(Saved data entries)
*** Begin section ***

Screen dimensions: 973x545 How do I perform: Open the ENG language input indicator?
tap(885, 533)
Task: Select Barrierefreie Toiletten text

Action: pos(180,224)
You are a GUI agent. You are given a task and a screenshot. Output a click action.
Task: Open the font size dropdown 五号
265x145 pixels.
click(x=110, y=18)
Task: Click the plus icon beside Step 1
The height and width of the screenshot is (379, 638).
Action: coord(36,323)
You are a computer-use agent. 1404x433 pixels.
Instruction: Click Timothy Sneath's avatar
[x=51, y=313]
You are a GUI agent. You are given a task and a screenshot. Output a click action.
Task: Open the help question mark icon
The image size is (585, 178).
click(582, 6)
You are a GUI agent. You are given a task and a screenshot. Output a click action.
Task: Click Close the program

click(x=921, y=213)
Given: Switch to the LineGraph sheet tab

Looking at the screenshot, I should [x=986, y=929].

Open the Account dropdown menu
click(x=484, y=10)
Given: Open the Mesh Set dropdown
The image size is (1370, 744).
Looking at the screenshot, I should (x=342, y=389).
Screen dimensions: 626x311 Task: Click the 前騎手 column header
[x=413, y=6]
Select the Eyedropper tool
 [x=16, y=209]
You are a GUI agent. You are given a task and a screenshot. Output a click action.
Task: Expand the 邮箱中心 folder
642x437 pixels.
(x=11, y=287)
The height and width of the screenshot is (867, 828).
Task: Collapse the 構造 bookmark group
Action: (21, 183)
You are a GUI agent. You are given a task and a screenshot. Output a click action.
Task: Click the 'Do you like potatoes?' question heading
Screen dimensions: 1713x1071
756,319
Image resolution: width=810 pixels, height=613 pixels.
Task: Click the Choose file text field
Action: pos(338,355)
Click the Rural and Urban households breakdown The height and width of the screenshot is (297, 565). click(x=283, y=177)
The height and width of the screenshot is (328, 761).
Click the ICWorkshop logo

*** End section ***

▸ **Task requirements**
The answer should contain every line of the data, unchanged.

▸ **Answer below**
Screen dimensions: 973x545 How do I perform: Open the ENG language input indicator?
tap(885, 533)
Task: Select Barrierefreie Toiletten text

Action: pos(180,224)
You are a GUI agent. You are given a task and a screenshot. Output a click action.
Task: Open the font size dropdown 五号
265x145 pixels.
click(x=110, y=18)
Task: Click the plus icon beside Step 1
The height and width of the screenshot is (379, 638).
Action: coord(36,323)
You are a computer-use agent. 1404x433 pixels.
Instruction: Click Timothy Sneath's avatar
[x=51, y=313]
You are a GUI agent. You are given a task and a screenshot. Output a click action.
Task: Open the help question mark icon
The image size is (585, 178).
click(582, 6)
You are a GUI agent. You are given a task and a screenshot. Output a click action.
Task: Click Close the program

click(x=921, y=213)
Given: Switch to the LineGraph sheet tab

Looking at the screenshot, I should [x=986, y=929].

Open the Account dropdown menu
click(x=484, y=10)
Given: Open the Mesh Set dropdown
The image size is (1370, 744).
Looking at the screenshot, I should (x=342, y=389).
Screen dimensions: 626x311 Task: Click the 前騎手 column header
[x=413, y=6]
Select the Eyedropper tool
 [x=16, y=209]
You are a GUI agent. You are given a task and a screenshot. Output a click action.
Task: Expand the 邮箱中心 folder
642x437 pixels.
(x=11, y=287)
The height and width of the screenshot is (867, 828).
Task: Collapse the 構造 bookmark group
Action: (21, 183)
You are a GUI agent. You are given a task and a screenshot. Output a click action.
Task: Click the 'Do you like potatoes?' question heading
Screen dimensions: 1713x1071
756,319
Image resolution: width=810 pixels, height=613 pixels.
Task: Click the Choose file text field
Action: pos(338,355)
Click the Rural and Urban households breakdown The height and width of the screenshot is (297, 565). click(x=283, y=177)
The height and width of the screenshot is (328, 761).
Click the ICWorkshop logo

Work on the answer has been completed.